Where OAuth is implemented

  • Frontend:
    • fadefolio-frontend/app/components/SocialAuthButtons.tsx – Google and Apple buttons, popup flow, call to POST /auth/oauth.
    • fadefolio-frontend/app/auth/apple/callback/route.ts – Apple callback; receives Apple's POST and returns HTML that sends the ID token back to the opener window.
  • Backend:
    • fadefolio-backend/app/auth/routes.py – POST /auth/oauth accepts provider, id_token, and optional role; verifies token and issues app tokens.
    • fadefolio-backend/app/auth/services.py – verify_google_id_token, verify_apple_id_token.

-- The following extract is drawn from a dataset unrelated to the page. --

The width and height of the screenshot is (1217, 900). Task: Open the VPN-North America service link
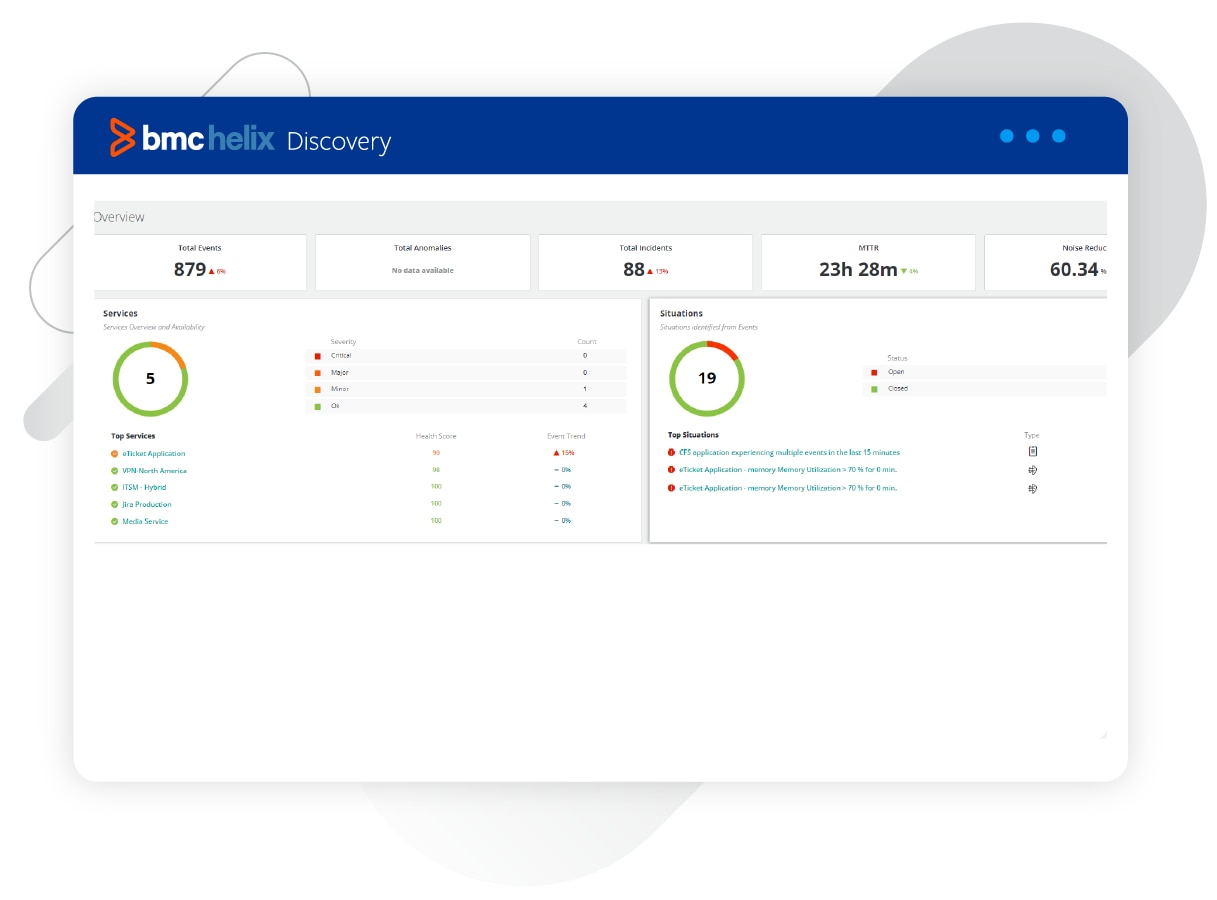tap(154, 471)
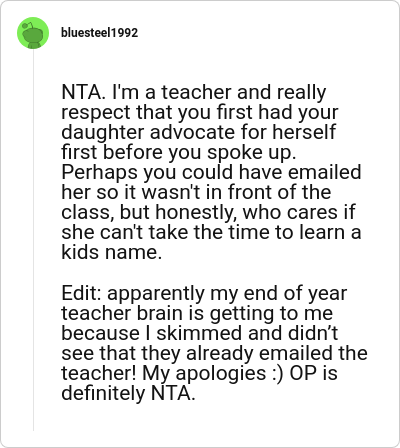Visit the bluesteel1992 user profile link
Screen dimensions: 400x448
99,33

Checklist for a new app / production

  1. Google: Create Web OAuth Client ID, add production origin(s), set GOOGLE_CLIENT_ID and NEXT_PUBLIC_GOOGLE_CLIENT_ID.
  2. Apple: Create or use App ID with Sign in with Apple; create Services ID; set Domains and exact Return URL (https://yourdomain.com/auth/apple/callback); set APPLE_CLIENT_ID and NEXT_PUBLIC_APPLE_CLIENT_ID.
  3. Restart backend and frontend (or rebuild/restart containers) after env changes.

Once these URLs and IDs are in place, sign-in should work without further code changes.